**** Provided records
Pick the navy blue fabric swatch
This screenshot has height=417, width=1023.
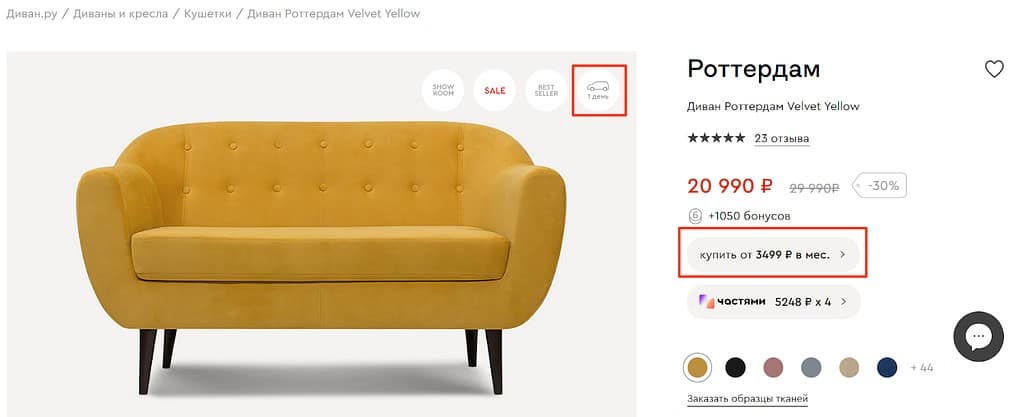tap(887, 367)
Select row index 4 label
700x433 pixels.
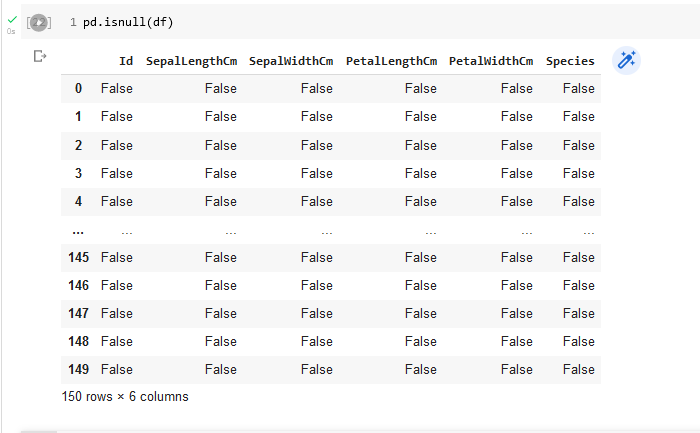pos(79,201)
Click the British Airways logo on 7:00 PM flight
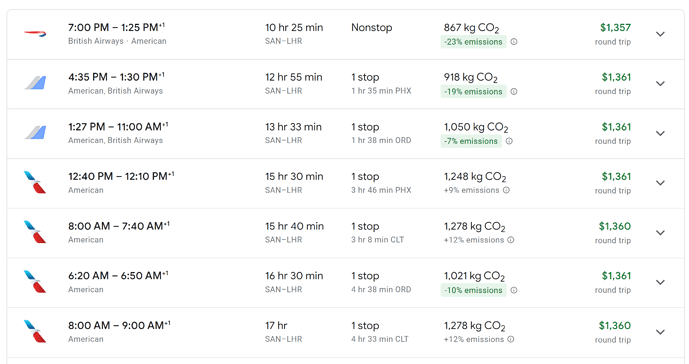The image size is (689, 364). tap(35, 34)
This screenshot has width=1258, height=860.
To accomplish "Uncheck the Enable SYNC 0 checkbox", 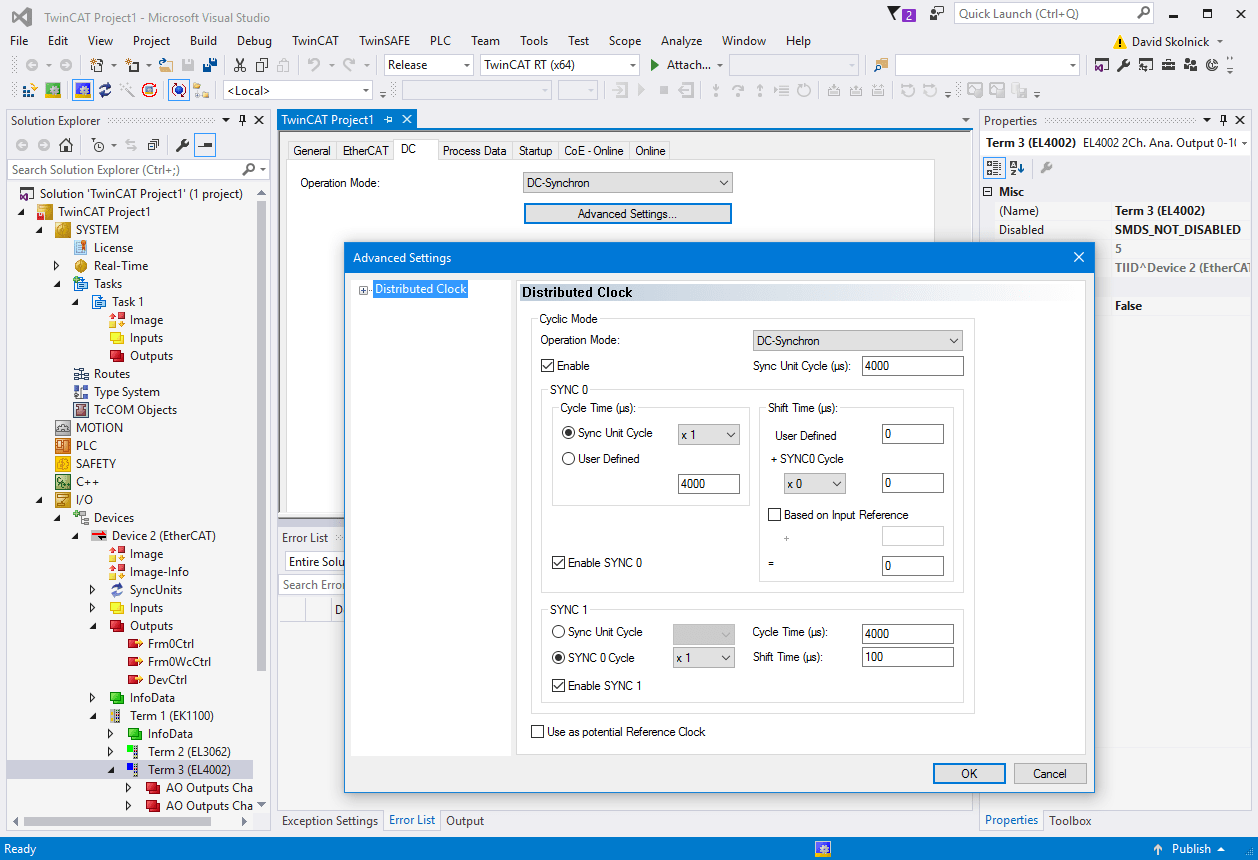I will (559, 563).
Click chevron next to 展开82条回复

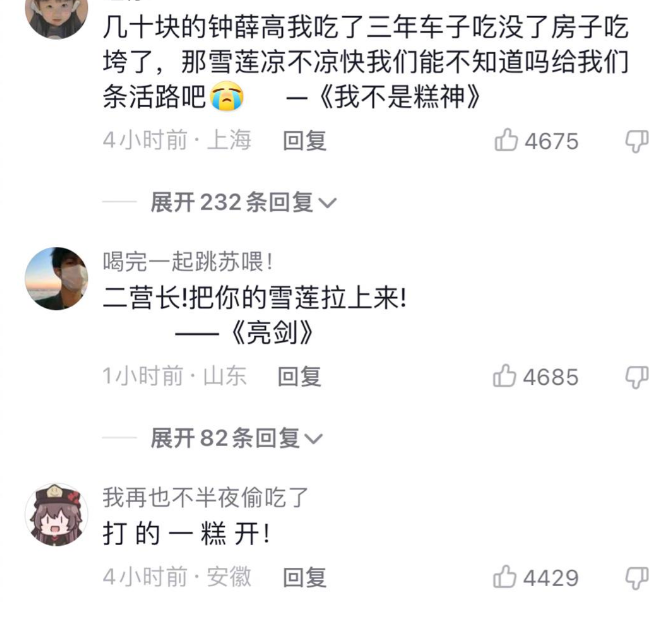[314, 439]
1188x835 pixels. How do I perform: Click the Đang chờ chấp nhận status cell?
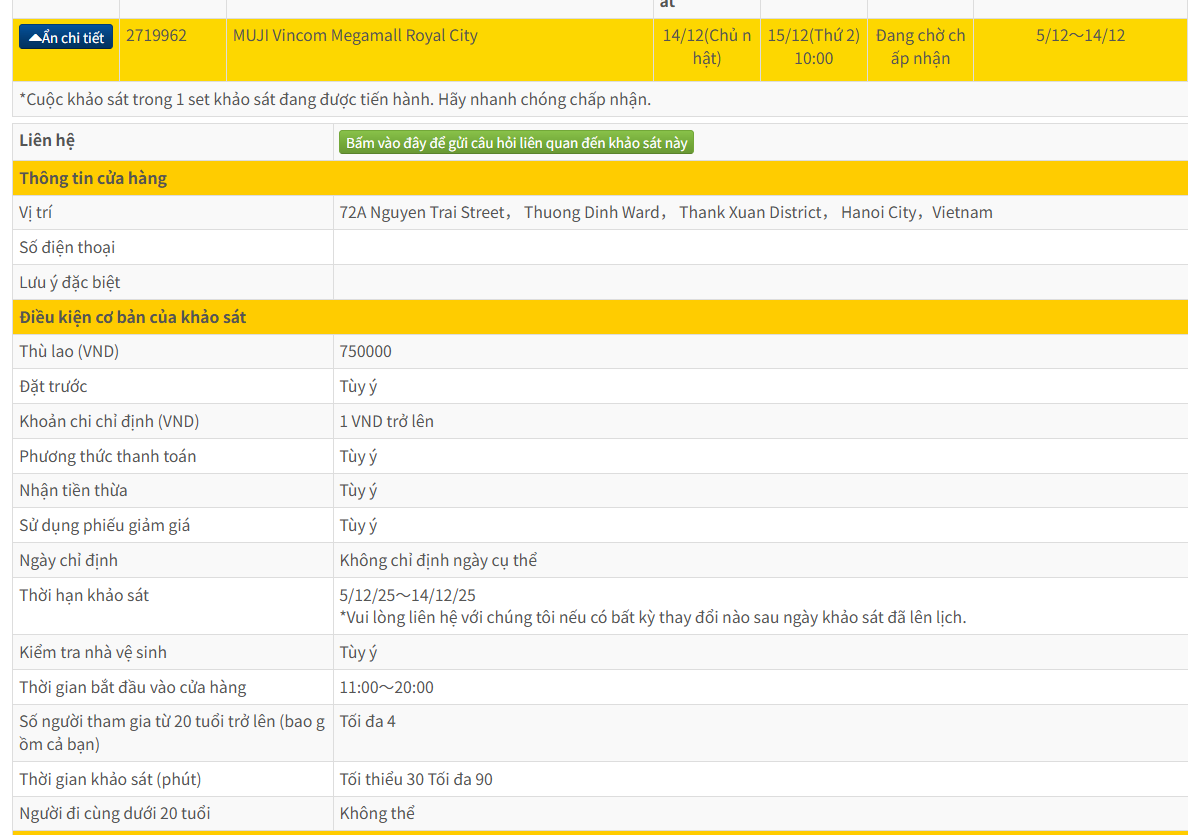coord(920,49)
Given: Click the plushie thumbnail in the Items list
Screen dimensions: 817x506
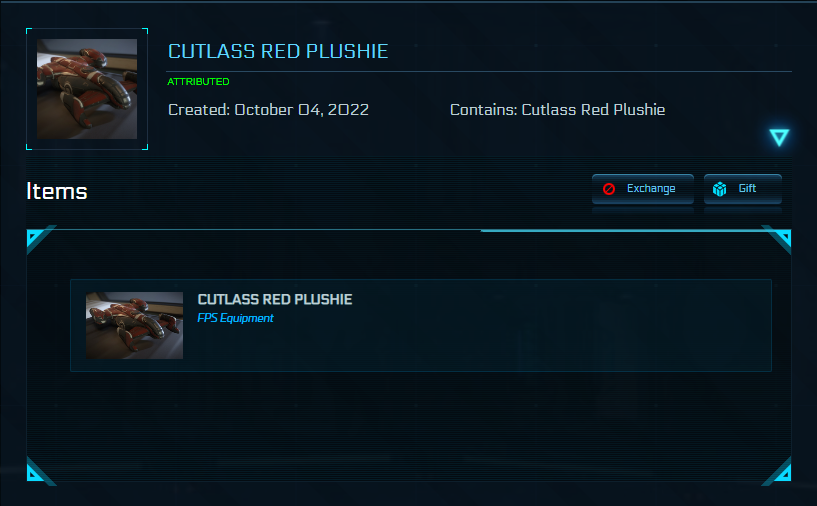Looking at the screenshot, I should (x=134, y=325).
********
Written request: Copy the listing word for word, from the line containing "Given: Click the" through the end of the listing, and leave the pictures out.

Answer to this task:
Given: Click the plushie thumbnail in the Items list
Screen dimensions: 817x506
Looking at the screenshot, I should (x=134, y=325).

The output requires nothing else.